───── Trecho do documento ─────

CRÔNICA

Crônica do Professor Antônio Glauber sobre as notícias do dia 14 de janeiro de 2025

O giro de notícias do dia 14 de janeiro de 2025 no livro da vida

Crônica do Professor Antônio Glauber sobre as notícias do dia 14 de janeiro de 2025
Publicado em 15/01/2025 às 3:02

As notícias do dia 14 de janeiro de 2025


Por Antônio Glauber Santana Ferreira – Japaratuba-SE


No palco de janeiro, onde a cortina de chuvas desaba sem pudor, Sergipe dança entre a melodia dos alagamentos e o refrão da resistência. As ruas de Lagarto viraram rios improvisados, enquanto Frei Paulo, Umbaúba e Cristinápolis lamentam o peso de um céu que chora sem trégua. Macambira, em sua poética ironia, aprendeu que seus pequenos riachos podem se transformar em monstros líquidos quando a natureza decide brincar de exagero.

Enquanto isso, um sopro de alívio atravessa os noticiários: os números de veículos roubados caíram mais de 30%. Parece que o crime, cansado de tanto roubar o sossego, resolveu tirar férias prolongadas. Quem sabe, inspirado pelas chuvas, até ele decidiu se recolher.

─────

> Enunciado da tarefa: Dê sequência à crônica sobre as notícias do dia 14 de janeiro de 2025, começando logo após a última frase do trecho acima.

───── Dados de entrada ─────

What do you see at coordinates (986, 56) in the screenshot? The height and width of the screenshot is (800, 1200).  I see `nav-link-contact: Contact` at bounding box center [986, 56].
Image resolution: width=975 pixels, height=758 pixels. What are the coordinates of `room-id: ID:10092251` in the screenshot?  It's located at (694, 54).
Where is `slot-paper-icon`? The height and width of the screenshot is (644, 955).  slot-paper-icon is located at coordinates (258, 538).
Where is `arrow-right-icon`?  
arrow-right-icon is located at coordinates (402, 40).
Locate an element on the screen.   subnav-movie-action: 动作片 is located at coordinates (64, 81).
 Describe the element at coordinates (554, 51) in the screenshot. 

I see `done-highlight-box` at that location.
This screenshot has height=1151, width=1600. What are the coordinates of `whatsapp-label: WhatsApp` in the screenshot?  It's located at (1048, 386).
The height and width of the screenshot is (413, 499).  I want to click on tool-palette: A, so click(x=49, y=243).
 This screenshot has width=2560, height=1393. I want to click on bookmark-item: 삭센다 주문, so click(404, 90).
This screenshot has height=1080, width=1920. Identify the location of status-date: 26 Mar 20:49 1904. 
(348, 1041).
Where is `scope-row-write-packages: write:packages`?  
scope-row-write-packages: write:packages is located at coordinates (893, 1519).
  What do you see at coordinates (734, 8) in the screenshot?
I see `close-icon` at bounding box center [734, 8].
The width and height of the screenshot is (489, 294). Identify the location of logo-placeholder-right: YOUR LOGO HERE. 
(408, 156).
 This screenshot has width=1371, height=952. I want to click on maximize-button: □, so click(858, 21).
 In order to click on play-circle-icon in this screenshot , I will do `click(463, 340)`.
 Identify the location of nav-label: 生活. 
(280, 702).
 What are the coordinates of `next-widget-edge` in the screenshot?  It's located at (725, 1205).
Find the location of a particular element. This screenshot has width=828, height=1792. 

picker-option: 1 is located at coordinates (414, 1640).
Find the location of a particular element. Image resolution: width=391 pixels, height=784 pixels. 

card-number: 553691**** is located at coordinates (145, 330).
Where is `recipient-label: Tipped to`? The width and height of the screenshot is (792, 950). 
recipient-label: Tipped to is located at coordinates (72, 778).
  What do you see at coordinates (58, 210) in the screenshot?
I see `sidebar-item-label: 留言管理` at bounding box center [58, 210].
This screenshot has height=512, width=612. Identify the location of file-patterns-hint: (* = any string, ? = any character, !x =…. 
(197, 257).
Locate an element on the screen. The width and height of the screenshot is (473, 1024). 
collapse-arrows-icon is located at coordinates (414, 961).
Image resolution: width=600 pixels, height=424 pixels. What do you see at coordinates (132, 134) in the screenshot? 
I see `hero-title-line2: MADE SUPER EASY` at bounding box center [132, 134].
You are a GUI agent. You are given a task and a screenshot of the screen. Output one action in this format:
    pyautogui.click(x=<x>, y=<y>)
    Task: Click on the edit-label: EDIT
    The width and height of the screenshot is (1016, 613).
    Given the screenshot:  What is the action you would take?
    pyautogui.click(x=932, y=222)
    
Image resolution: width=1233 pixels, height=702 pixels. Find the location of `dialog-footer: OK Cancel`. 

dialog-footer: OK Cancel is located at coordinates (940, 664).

─────

> Resposta abaixo:
No cenário político, um drama se encerra com a morte de Evando França, ex-vereador de Aracaju. Aos 73 anos, ele deixa a memória de um tempo onde a palavra ainda fazia sombra nos corredores do poder. Evando, em sua despedida silenciosa, parece nos lembrar que a política é, antes de tudo, um espetáculo de impermanência.

Lá fora, no teatro global, Cuba é retirada da lista de países que patrocinam o terror. Um aceno de Biden ao palco das negociações, mas Trump, nos bastidores, rosna como um antigo dramaturgo que se recusa a sair de cena. É uma dança diplomática onde os passos são tão calculados quanto as palavras, e onde os ecos do passado ainda tentam ditar o ritmo do presente.

Por aqui, a Meta resolveu emparedar o governo brasileiro, decretando que a verdade agora é questão de algoritmos. Quem diria que a checagem virou refém das big techs? Um roteiro distópico, onde os vilões usam ternos e o “like” é a moeda de troca.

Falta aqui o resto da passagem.